Der Teufel vielleicht?
Als Suko daran dachte, wunderte es ihn, daß er nicht erschrak. Bei dieser Frau nahm er das sogar hin, denn für ihn war sie eine einzige Verlockung.
»Ich wußte, daß du kommen würdest, mein Freund, und ich habe dich auch erwartet. Alle werden irgendwann einmal den Weg zu mir finden, denn ich schaffe es, die Männer zu faszinieren. Sie alle stehen auf meiner Seite, wenn sie mich einmal gesehen haben. So war es damals, so ist es heute. Auch du, der du den Weg in Feindschaft zu mir gefunden hast, wirst deine Meinung ändern müssen, weil dir einfach keine andere Möglichkeit bleibt. Du kannst dich mir nicht entziehen, mein Freund.«
Das konnte Suko tatsächlich nicht. Und doch grübelte er über die Folgen nach. Sie waren für ihn schlimm. Er sah ein, daß sie auf der anderen Seite stand, und trotzdem konnte er sich nicht gegen sie wehren, weil von ihr etwas ausging, das er nicht beschreiben konnte. Es hatte ihn einfach gepackt, und er nickte wie eine willenlose Puppe.
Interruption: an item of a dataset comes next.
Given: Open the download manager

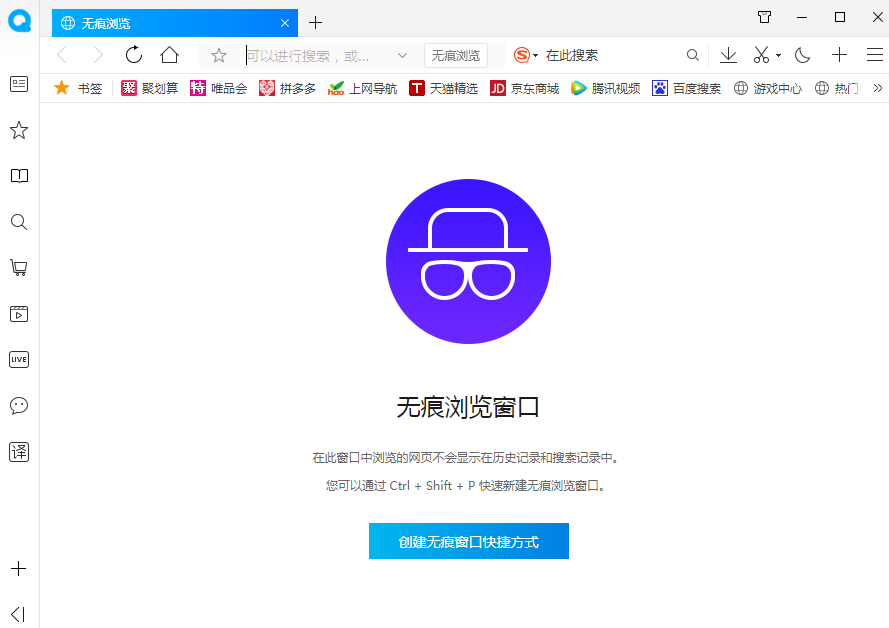Looking at the screenshot, I should point(728,54).
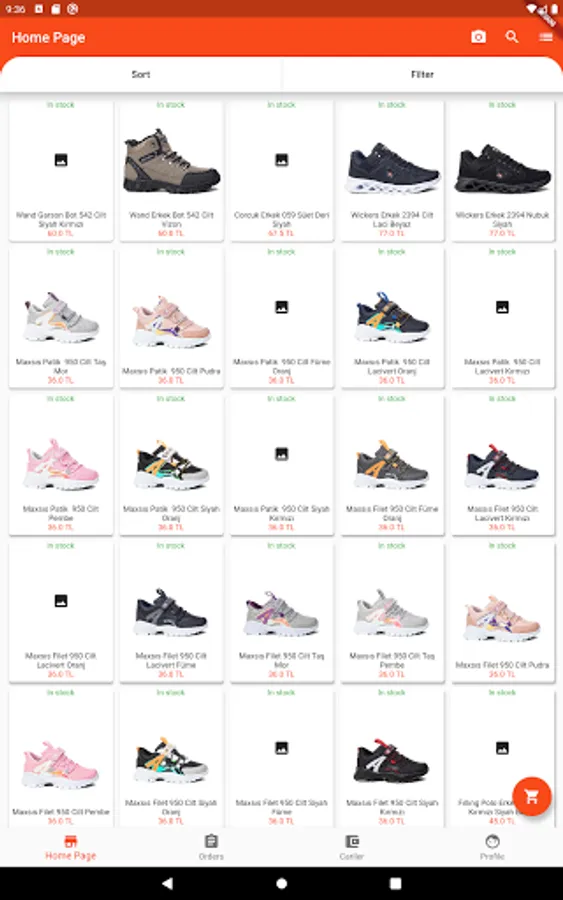This screenshot has width=563, height=900.
Task: Tap the Home Page store icon
Action: click(71, 841)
»Aber du bleibst mir erhalten«, versprach die Person. »Ich werde dich zunächst als Spielzeug benutzen. Ich werde dich bewahren, du wirst mich sehen können, dich wird eine große Sehnsucht überfallen, aber ich werde dir den Gefallen nicht tun und zu dir kommen. Erst wenn ich es für richtig halte, werde ich dich in meinen Kreis einbeziehen. Erst dann, hast du verstanden?«
Suko hatte verstanden. Er nickte, denn sprechen konnte er nicht. Obwohl er dieser Person gern einiges gesagt hätte, doch noch erschien sie ihm fremd, wo sie ihm gleichzeitig so vertraut war.
Sie lächelte.
Zum erstenmal veränderte sich dabei ihr Gesichtsausdruck, und Suko erlebte so etwas wie einen Himmel, denn er bezog das Lächeln ganz allein auf sich und nicht auf die Situation, die von Isabella geschaffen worden war, und die sie als Triumph ansehen konnte.
Das Lächeln verschwand aus ihrem Gesicht, als sie sich bewegte. Durch ihren Körper glitt ein Schwingen. Es begann bei den Haaren, die anfingen zu zittern und Wellen zu schlagen, bevor sie sich allmählich nach innen wandten und auf die Gesichtshälften zuglitten.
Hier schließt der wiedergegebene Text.